Text excerpt:
>>>>>

I am testing out a product which have two tokens - one for testing and other the real one. Both of these tokens are having the same symbol CETF. I have imported them both manually into Anchor using the separate contract account name and same symbol.

But upon checking the balance only one field is there with CETF and it too have trouble determining which is which. That is the balance is switching back and forth with the test token and real token with each refresh for some time and settles at one.

That means I can only use view one token at a time which should not be the case ideally.

The other balance pops up when refreshing

Leaving the link to my EOS account to check the tokens : https://bloks.io/account/thenewlegend

NEW USER : So only one media per post and 2 links. Any way to bypass this ?

But upon checking the balance only one field is there with CETF and it too have trouble determining which is which. That is the balance is switching back and forth with the test token and real token with each refresh for some time and settles at one.

<<<<<

Records:

>>>>>

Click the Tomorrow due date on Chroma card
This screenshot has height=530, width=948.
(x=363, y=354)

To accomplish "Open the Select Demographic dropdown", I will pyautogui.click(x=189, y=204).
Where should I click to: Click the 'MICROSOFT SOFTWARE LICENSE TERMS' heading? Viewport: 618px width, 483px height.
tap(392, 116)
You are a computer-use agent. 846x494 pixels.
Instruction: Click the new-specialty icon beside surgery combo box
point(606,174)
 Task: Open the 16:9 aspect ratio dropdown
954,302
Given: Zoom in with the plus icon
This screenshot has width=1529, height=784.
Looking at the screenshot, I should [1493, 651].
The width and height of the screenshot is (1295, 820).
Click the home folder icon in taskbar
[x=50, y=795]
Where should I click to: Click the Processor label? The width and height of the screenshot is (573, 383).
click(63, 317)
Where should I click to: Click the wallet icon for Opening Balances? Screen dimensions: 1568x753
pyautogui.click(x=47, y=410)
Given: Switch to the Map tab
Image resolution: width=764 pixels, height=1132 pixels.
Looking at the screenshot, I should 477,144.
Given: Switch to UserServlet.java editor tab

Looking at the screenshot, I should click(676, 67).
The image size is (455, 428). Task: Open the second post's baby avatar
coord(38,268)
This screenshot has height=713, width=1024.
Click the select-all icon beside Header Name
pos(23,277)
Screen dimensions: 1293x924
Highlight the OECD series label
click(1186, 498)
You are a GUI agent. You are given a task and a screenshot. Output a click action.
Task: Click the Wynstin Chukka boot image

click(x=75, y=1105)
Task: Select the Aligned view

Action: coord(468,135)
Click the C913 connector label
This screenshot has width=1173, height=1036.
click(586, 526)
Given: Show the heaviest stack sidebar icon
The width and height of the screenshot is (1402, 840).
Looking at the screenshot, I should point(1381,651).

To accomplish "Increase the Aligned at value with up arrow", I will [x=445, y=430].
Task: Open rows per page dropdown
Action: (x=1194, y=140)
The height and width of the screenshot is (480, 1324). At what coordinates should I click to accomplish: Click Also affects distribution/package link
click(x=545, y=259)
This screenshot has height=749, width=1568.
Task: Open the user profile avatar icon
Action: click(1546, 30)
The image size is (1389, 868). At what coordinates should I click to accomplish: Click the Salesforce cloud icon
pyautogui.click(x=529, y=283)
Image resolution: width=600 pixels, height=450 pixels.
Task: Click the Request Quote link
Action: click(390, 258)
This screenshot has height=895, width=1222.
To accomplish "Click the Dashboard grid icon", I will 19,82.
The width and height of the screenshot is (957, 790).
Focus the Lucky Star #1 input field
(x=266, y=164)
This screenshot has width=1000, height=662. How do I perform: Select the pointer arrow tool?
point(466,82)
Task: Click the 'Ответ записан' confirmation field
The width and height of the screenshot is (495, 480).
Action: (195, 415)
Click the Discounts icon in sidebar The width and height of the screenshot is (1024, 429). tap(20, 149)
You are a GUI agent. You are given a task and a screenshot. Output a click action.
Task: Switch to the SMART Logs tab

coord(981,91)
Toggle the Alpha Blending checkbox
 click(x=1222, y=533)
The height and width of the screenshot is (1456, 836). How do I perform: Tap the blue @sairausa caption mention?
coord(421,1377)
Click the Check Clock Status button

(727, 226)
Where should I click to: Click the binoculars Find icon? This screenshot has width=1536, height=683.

<<<<<

List of tasks:
**a.** Answer these questions about the post on the two CETF tokens in Anchor:
(i) What symbol do the test token and the real token share?
(ii) How did the writer bring both tokens into Anchor?
(iii) What posting limits does the writer mention as a new user?
**b.** In the post on the two CETF tokens, why does the writer conclude that only one token can be viewed at a time? Answer in one to three sentences.
**c.** Write the next part of the post on the two CETF tokens in Anchor, picking up after its last sentence.
The data plays no part in what comes next.

Task-by-task outputs:
**a.**
(i) Both tokens have the symbol CETF.
(ii) The writer imported them manually, using a separate contract account name for each and the same symbol.
(iii) A new user may include only one media item per post and two links.

**b.** When the writer checks the balance, only one CETF field appears. With each refresh, that balance switches back and forth between the test token and the real token for a while before settling on one.

**c.**
It looks like the way we have Anchor determining balances doesn’t allow for multiple tokens with the same symbol, as you’ve discovered. We would need to rewrite a few portions of Anchor in order to resolve this issue since the balances themselves in the applications state are just referenced by the symbol. Ideally, the way balances are handled would segregate token symbols by the contract they come from - so you could have two balances with the same token symbol.

I dug into this today and it’s not just a simple change unfortunately. The way the balances are referenced through out a bunch of sections of the app use the symbol as the reference, so we’d need to rewrite how Anchor’s state stores balances, and then update dozens (maybe hundreds) of files to use this new naming structure. Combine that with the fact that we’re migrating all balance related information outside of Anchor (into Unicove) and completely rewriting Anchor desktop (to mirror mobile functionality), and it honestly makes it hard to justify the time investment to resolve this edge case.

If you’re interested in helping to resolve this edge case, the place to start resolve the issue begins here:

It’s the fact that within the array of balances, we’re just storing the straight response from the EOSIO APIs that reference balances by the symbol. This portion would have to be rewritten to mutate the API response into a contract-symbol delimited key in the balances array, and then everywhere the balances state is referenced would also need to be updated to use this new key format. That includes the Manage Tracked Tokens section, the Overview Tracked Tokens table, the transfer interface, the resources pages, and everywhere else a balance is referenced.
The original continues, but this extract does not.